─── EXERCISE DATA

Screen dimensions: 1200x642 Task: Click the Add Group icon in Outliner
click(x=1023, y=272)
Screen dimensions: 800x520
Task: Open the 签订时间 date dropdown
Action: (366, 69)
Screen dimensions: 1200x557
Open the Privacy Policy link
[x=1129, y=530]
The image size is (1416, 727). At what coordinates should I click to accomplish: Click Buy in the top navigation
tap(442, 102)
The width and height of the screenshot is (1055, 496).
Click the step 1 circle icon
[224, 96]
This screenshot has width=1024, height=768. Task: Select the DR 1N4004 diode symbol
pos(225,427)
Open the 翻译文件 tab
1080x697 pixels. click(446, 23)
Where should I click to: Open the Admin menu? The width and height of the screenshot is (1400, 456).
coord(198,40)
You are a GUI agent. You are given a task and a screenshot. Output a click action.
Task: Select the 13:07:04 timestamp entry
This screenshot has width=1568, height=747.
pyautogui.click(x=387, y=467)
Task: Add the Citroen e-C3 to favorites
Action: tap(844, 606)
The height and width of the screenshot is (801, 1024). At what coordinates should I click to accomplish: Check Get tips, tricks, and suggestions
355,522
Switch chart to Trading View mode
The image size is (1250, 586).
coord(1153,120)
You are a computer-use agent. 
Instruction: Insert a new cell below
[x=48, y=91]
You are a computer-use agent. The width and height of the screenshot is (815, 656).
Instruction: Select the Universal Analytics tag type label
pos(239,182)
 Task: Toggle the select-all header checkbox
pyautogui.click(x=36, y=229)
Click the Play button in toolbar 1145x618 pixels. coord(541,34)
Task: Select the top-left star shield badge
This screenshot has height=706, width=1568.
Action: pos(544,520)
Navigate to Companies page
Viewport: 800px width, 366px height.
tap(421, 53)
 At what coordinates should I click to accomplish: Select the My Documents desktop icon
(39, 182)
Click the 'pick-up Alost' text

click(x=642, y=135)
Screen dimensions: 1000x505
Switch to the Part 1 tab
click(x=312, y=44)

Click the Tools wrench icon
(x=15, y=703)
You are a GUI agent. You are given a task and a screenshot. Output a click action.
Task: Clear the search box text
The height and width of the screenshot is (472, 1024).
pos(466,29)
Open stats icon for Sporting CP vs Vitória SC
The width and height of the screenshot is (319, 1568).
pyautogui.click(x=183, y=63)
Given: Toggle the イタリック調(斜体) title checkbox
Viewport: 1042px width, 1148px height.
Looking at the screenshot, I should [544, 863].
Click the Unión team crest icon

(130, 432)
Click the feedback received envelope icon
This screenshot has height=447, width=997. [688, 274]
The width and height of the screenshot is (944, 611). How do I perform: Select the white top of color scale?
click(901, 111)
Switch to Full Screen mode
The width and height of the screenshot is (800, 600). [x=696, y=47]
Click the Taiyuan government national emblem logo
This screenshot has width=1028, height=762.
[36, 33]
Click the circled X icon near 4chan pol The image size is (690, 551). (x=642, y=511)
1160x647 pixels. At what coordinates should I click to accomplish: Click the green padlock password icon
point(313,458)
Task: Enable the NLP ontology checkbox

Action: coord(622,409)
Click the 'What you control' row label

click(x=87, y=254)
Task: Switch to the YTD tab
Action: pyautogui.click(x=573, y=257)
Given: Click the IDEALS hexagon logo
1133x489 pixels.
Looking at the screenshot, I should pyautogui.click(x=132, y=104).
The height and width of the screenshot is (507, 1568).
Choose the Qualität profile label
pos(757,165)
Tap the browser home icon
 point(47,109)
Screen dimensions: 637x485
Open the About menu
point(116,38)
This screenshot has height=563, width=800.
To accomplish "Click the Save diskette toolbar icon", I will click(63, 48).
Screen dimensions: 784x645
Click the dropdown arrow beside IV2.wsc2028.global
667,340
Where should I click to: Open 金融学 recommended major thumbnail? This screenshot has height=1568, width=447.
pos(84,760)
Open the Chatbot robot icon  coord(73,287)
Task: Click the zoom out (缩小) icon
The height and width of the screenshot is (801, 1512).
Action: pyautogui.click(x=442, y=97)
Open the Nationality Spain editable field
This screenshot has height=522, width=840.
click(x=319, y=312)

──────

PROBLEM DESCRIPTION:
From the entries above, copy each line holding "logo".

EXERCISE SOLUTION:
Click the Taiyuan government national emblem logo
Given: Click the IDEALS hexagon logo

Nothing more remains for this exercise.